Quoted passage
--

CNN——识别手势小项目

该博客介绍了如何使用TensorFlow构建一个卷积神经网络(CNN)来识别手语。通过创建占位符、初始化参数、前向传播并计算成本,最终实现了一个完整的模型。在SIGNS数据集上训练模型,用于对手势进行分类。

摘要生成于 C知道 ,由 DeepSeek-R1 满血版支持, 前往体验 >

本文来自Coursera深度学习系列课程项目作业,请勿作为商业用途使用。

Convolutional Neural Networks: Application

Welcome to Course 4’s second assignment! In this notebook, you will:

  • Implement helper functions that you will use when implementing a TensorFlow model
  • Implement a fully functioning ConvNet using TensorFlow

After this assignment you will be able to:

  • Build and train a ConvNet in TensorFlow for a classification problem

We assume here that you are already familiar with TensorFlow. If you are not, please refer the TensorFlow Tutorial of the third week of Course 2 (“Improving deep neural networks”).

1.0 - TensorFlow model

In the previous assignment, you built helper functions using numpy to understand the mechanics behind convolutional neural networks. Most practical applications of deep learning today are built using programming frameworks, which have many built-in functions you can simply call.

As usual, we will start by loading in the packages.

--

Records shown
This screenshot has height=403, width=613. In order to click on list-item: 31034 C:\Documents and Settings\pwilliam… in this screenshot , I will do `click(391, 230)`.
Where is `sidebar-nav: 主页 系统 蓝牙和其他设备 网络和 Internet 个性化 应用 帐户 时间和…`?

--

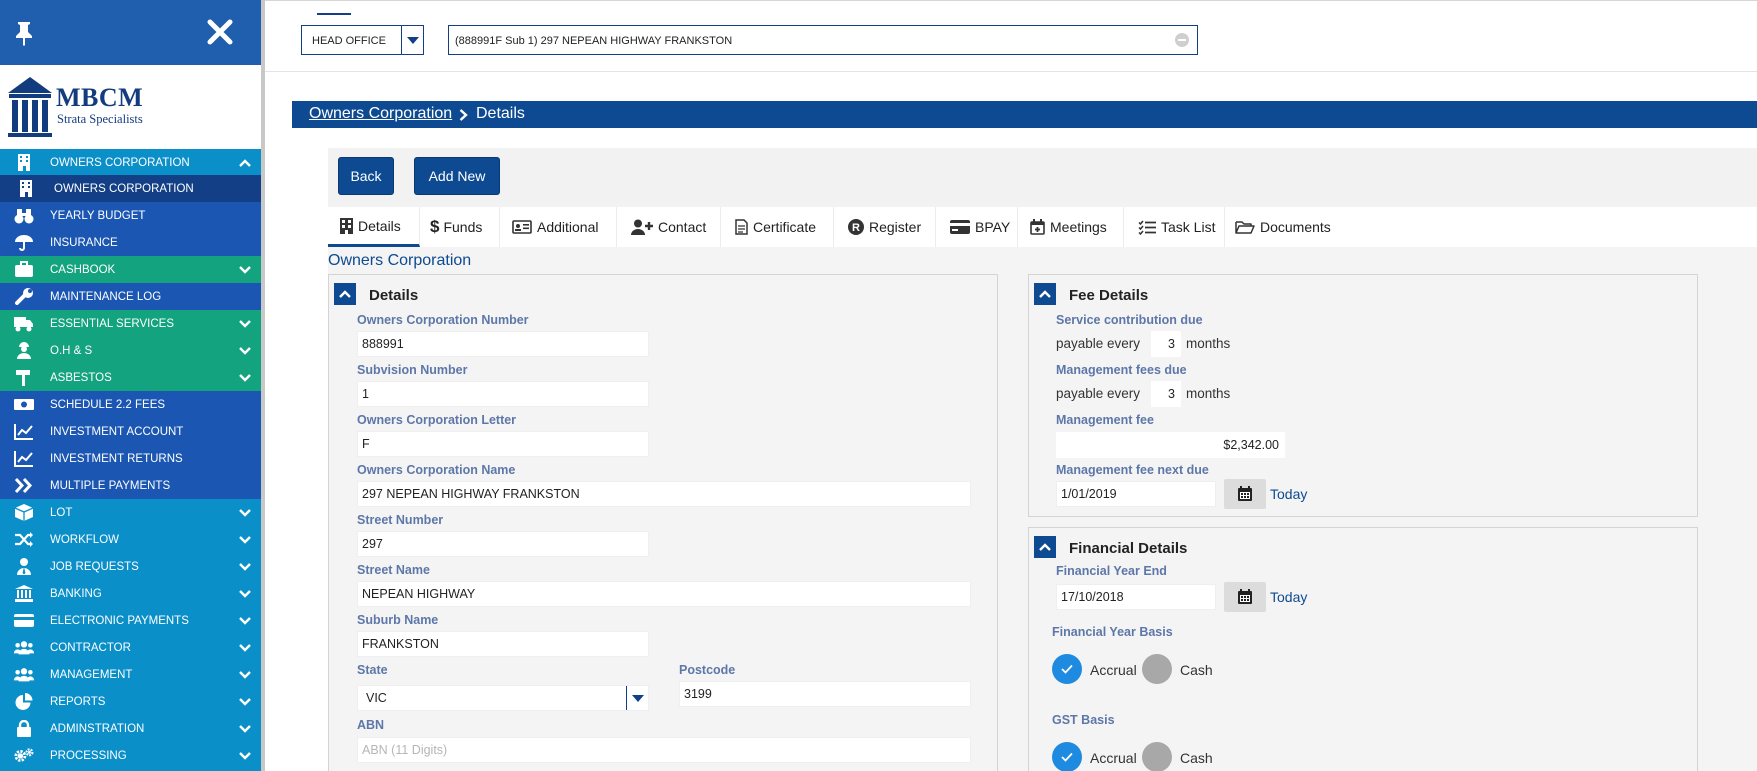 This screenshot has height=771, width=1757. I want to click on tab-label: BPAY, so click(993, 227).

--

Exercise requirements
Quote the ConvNet assignment page starting with "1.0 - TensorFlow" and going on through "in the packages.". The data has no connection to the ConvNet assignment page.

Task response
1.0 - TensorFlow model

In the previous assignment, you built helper functions using numpy to understand the mechanics behind convolutional neural networks. Most practical applications of deep learning today are built using programming frameworks, which have many built-in functions you can simply call.

As usual, we will start by loading in the packages.